Hawkins impingement sign and subscapularis strength testing
Rotator Cuff Tears
Rotator cuff tears can be a later stage of impingement syndrome, where the rotator cuff tendons tear from their attachment. This usually starts with the supraspinatus and can progress to the infraspinatus or other tendons. Usually this happens over time, but can occur as a single event. It is rare in younger patients, usually after trauma to the shoulder. Pain can be similar to impingement syndrome, but can be associated with more weakness. Other problems such as labral, SLAP, bicep tendon tears, and arthritis can be present.
Non-surgical treatment is similar to impingement with activity modification, avoiding heavy lifting, over the counter medications, and physical therapy. These treatments are more appropriate for partial rotator cuff tears, as painful full tears will usually not respond well to non-operative treatment. It is important that you are examined by an orthopaedic specialist, as Xrays and MRI can confirm a tear. Many times early surgical repair is the best option.
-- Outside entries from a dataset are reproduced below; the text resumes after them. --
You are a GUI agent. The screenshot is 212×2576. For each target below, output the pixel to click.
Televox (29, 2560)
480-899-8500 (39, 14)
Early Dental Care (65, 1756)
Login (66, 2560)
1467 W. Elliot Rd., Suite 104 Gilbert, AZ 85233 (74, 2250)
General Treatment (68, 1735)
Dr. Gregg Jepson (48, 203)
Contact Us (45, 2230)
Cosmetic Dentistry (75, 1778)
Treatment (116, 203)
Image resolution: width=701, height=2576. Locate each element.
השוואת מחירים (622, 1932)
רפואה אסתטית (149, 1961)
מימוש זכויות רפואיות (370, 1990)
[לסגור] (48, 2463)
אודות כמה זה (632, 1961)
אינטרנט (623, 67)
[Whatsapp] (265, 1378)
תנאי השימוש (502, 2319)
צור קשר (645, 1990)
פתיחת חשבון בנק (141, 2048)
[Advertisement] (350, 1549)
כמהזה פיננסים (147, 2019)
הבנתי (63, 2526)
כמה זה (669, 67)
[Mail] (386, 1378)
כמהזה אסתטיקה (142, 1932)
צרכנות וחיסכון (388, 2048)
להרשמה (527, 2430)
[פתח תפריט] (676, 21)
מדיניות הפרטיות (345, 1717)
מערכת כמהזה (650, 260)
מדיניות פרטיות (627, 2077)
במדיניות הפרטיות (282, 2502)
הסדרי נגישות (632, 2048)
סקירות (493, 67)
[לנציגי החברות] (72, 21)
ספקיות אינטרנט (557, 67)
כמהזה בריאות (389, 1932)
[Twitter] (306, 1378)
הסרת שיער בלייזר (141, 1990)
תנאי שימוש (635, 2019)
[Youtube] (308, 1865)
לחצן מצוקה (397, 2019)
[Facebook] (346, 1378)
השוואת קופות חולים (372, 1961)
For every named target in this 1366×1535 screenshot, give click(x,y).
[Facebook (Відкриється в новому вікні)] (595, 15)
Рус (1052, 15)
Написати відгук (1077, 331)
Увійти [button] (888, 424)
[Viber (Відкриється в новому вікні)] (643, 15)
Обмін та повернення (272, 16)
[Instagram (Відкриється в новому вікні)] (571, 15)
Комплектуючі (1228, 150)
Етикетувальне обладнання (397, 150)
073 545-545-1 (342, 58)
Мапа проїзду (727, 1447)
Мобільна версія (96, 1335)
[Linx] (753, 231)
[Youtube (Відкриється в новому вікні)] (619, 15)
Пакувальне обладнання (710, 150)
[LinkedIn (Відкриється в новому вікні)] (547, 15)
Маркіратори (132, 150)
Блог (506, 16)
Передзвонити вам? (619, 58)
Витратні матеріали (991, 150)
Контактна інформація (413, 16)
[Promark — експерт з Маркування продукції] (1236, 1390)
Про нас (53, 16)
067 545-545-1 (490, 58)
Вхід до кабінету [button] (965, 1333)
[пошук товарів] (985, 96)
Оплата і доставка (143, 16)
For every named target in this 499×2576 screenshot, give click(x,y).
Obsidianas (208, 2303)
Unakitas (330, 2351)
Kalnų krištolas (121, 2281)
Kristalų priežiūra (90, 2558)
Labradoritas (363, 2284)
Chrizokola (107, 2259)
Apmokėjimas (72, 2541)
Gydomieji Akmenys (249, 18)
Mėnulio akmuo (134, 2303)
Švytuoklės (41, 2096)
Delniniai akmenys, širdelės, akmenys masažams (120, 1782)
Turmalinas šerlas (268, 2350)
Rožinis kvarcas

Arthroscopic Shoulder Surgery
Advances in arthroscopic surgery help these problems to be treated with outpatient surgery using minimally invasive techniques. This can result in reduced pain and earlier recovery.
Impingement syndrome is treated arthroscopically with a ‘subacromial decompression’. This involves an outpatient surgery using a few small skin incisions, and the bursa is excised along with any prominent bone spurs. Motion and light use are started early, and physical therapy can help the recovery process.
Rotator cuff repairs are more involved, but these are also treated arthroscopically with outpatient surgery. Small incisions are made and the rotator cuff is reattached to bone arthroscopically. The recovery process involves a step-wise program supervised by a physical therapist and usually lasts 6 months.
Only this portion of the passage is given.